Around 1000 B.C., the Illyrian built fortified villages creating a basic social structure, but with the arrival of the Romans, the land and society was restructured following the Roman model. They built roads, introduced new flora, parceled up the land for cultivation and founded cities, of which Aquileia is a valuable example that has survived to the present days.
With the fall of the Roman empire and the subsequent invasion of barbaric tribes, the lqand emptied as the inhabitants fled to safer areas and the region's development slowed to almost a standstill. In the Eighteenth century Charles of Hapsburg established the “free ports” of Trieste and Fiume, giving the Austrian empire access to the Mediterranean Sea. This generated a wide economic and social gap between these two newly prosperous centers and the poverty-ridden Friuli and Carnia areas.
These days, the economic situation is much more balanced. Trieste has since lost importance as a Mediterranean port city and after WWII, the integration of Friuli's traditional agricultural heritage with the fast-growing industrial economy brought new wealth to the area.
The region has a thousand year tradition of artistic mosaic making which dates back to pre-Roman times. The mosaics inside the still functioning basilica of Aquileia, which was built by the Romans, are excellent examples of this ancient art.

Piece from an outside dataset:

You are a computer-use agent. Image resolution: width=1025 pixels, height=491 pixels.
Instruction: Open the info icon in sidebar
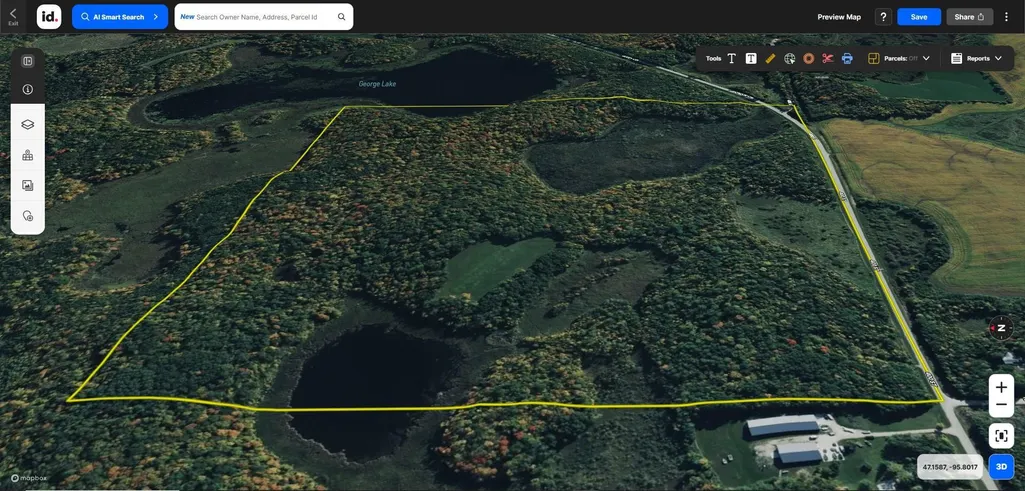(27, 90)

The local traditional festivals are an expression of the complex ethno-linguistic history of this part of Italy. Some of the dialects spoken in these areas are derived from a neo-Latin language called ladino, while others have strong Venetian influences, and still others derive from the Slavic language. Of particular interest is Resia, where the locals speak an ancient Slavic dialect and perform unique traditional dances accompanied by violin music which is unparalleled throughout Italy.

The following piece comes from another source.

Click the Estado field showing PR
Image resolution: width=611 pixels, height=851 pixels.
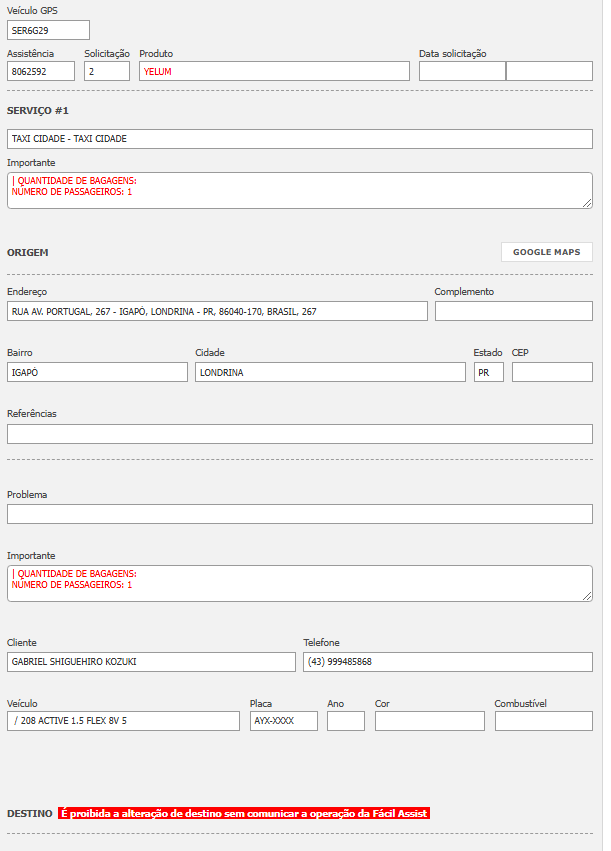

Though the wines produced in this region represent only two percent of the Italy's production, to some they are comparable in quality to wine produced in Piedmont and Tuscany, the two most celebrated wine producing regions of Italy. The main difference between the regions is that Friuli- Venezia Giulia wines are mostly white, though some exceptional red can be found as well.
The local wines are remarkable for the number of grape varieties that are used in their blends. In addition to the native grapes, different varieties have been introduced over time. Add to this the winemaking skills of the Friulani, and the result is the creation of exceptional wines.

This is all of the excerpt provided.